18th-century artifacts — including British half-penny — found during Camp Security dig
YORK, Pa. — Volunteers found several artifacts from the 18th century — including buttons, a British half-penny with a bust of King George II on it and a musket ball — during the second day of an archaeological dig in Springettsbury Township.
"Today we hit pay dirt," archaeologist Steve Warfel said
Volunteers found several artifacts from the 18th century — including buttons, a British half-penny with a bust of King George II on it and a musket ball — during the second day of an archaeological dig in Springettsbury Township to find evidence of a Revolutionary War prison camp.
"Today we hit pay dirt," archaeologist Steve Warfel said.
The first 18th century find came in the morning when volunteers found a button, which is made of a metal called tombac, an alloy of zinc and copper, Warfel said. These kinds of buttons are commonly seen on sites that date to the middle of the 18th century and also during the Revolutionary period.
Mike Stahle and Mike Myers said they found a tombac button. Stahle was using the metal detector when it registered a hit. Myers dug to find out what it was when the button popped right up.
Myers, 64, of West Manchester Township, said at first he thought it was coin, but when he turned it over, he saw the ring to put thread through it.
"Our day was made," Stahle, 53, of Manchester said.
The dig, which is on about 4 acres of field off of Locust Grove Road, started Monday with a surface survey to look for any element of Camp Security or Camp Indulgence, which were prisoner of war camps during the Revolutionary War. On Tuesday, Warfel, field assistant Amanda Snyder and volunteers used metal detectors to search for artifacts. They covered about half of the site, and the search with the metal detectors will resume today.
Lucas Crumling, 17, of Chanceford Township said he found a lead musket ball. Crumling said he saw a little bit of the edge of the ball, which was white from being in the ground. He also felt how soft it was and called Warfel over to check it out.
Warfel said he gets excited when he sees a lead musket ball because it would be affiliated with the militia that would have been guarding the prisoners. The lead ball starts to oxidize when it has been in the ground for a period of time and gets a whitish cast to it.

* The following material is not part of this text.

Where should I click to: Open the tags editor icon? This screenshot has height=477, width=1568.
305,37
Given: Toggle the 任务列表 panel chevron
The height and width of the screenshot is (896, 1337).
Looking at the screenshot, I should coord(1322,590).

"It's exhilarating and humbling at the same time to know that you're touching something that somebody who helped found our country had with them at one point," Lucas Crumling said.
Three generations of the Crumling family — Lucas, his father, Matthew, and his grandfather, Larry, — were helping with the exploration.
"I'm just very pleased that this is working out," Larry Crumling, 67, of Springettsbury Township said.
It has taken years to preserve the land, he said, and some believed the Revolutionary War prison camp existed there.
"I think we're proving that it was here," he said. "This is a boon for the whole valley — any historical site is, as far as I'm concerned."
Volunteers also found a coin — a British half-penny made of copper — with a bust of King George II, king of England right before the American Revolution, Warfel said. During the war, King George III's coinage was not as widely dispersed.
When they clean it with a soft brush, they might be able to get more definition showing up, Warfel said, but he pointed out "or" and "g" where it would say "George" on the coin.
"So those are the big finds of the day that establish this as being an active part of the Camp Security site," Warfel said. "Now we don't know what part of the site we're on at this point in time. We won't know that until we've done a lot of testing. So we're hoping to gather that information over the course of the next several weeks."
A limited archaeological dig that was done in 1979, which revealed pottery shards, buttons and coins, is at least a quarter of a mile away from the current exploration site, Warfel said. They do not know how this site relates to that one, but both would have been operating at the same time.
On Monday, they didn't find any evidence of the 18th century, but after the finds on Tuesday, they now know there was some activity going on at that site, Snyder said.
"It's exciting. It feels like it justifies all of the attention and the money ... that much more," she said. "We're actually getting information, which is the goal."